Fighting breast cancer can be physically and emotionally draining for patients. However, a local survivor attributes much of her success in the battle to a relatively new technique.
Cari Marshall was diagnosed with breast cancer in February 2013. She had a lumpectomy to remove a tumor, which was followed by radiation therapy.
During radiation, Marshall used a breathing technique that she said greatly improved her results and outlook.
“I took a situation that's devastating at first and said, ‘OK, what can I do to make this OK?'' Marshall said.
At 21st Century Oncology in Las Vegas, oncologist Dr. Brian Lawenda lies his patients down on a table for radiation therapy and coaches them in the deep inspiration breath hold (DIBH) technique.

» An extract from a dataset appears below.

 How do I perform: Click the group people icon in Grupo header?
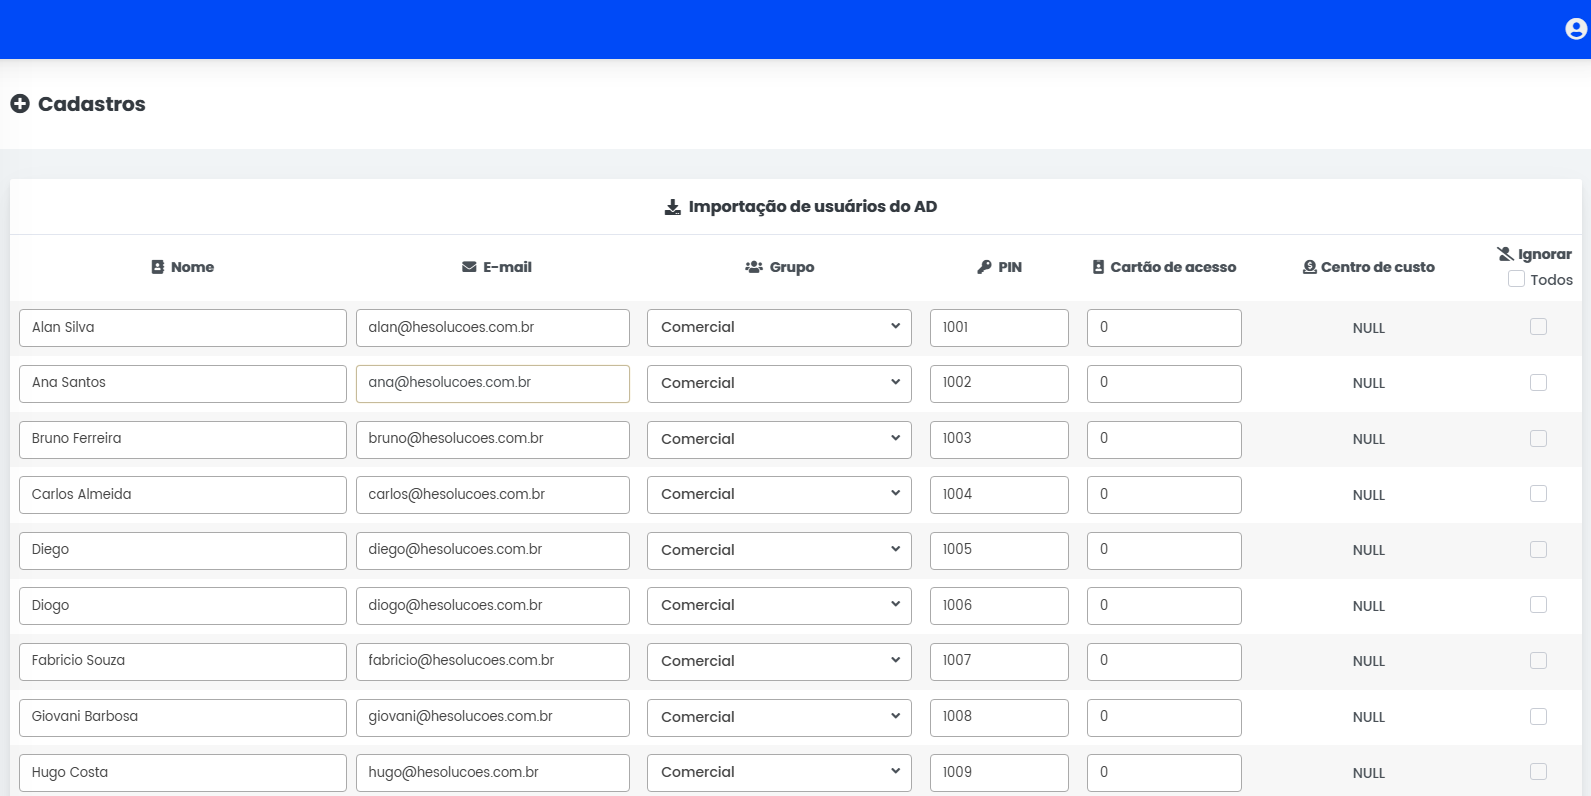click(x=754, y=267)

“We have a patient take a deep breath in, and what happens is it expands the chest and the amount of lung that gets radiated is often times less. The amount of heart [radiated] would be less because the heart falls back out of our radiation field,” Lawenda said.
Lawenda said every dose of radiation the heart receives increases a patient's risk of future heart complications by more than 7 percent.

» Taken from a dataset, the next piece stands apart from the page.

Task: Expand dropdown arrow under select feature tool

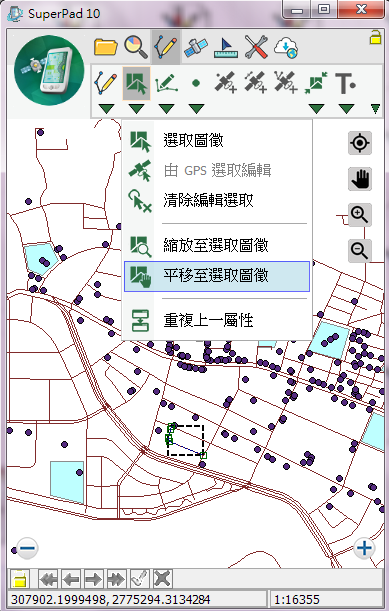Action: (136, 109)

“For Cari, we did two comparison plans, and it turned out that when she did do the deep inspiration technique, the amount of lung was reduced in terms of the radiation field,” Lawenda said.
Marshall has been free of cancer for more than a year. She's now a life coach for patients going through radiation and chemotherapy.
“What it [DIBH] allowed me to do is become more engaged in my treatment, and so it was empowering for me to feel that I was doing something to help better the outcome of my treatment,” Marshall said.
While every cancer patients requires her or his own treatment plan, Lawenda said the DIBH technique was right for Marshall and it may prove beneficial for others.
Studies have found the DIBH technique can reduce doses of radiation to the heart and lungs by 50 percent.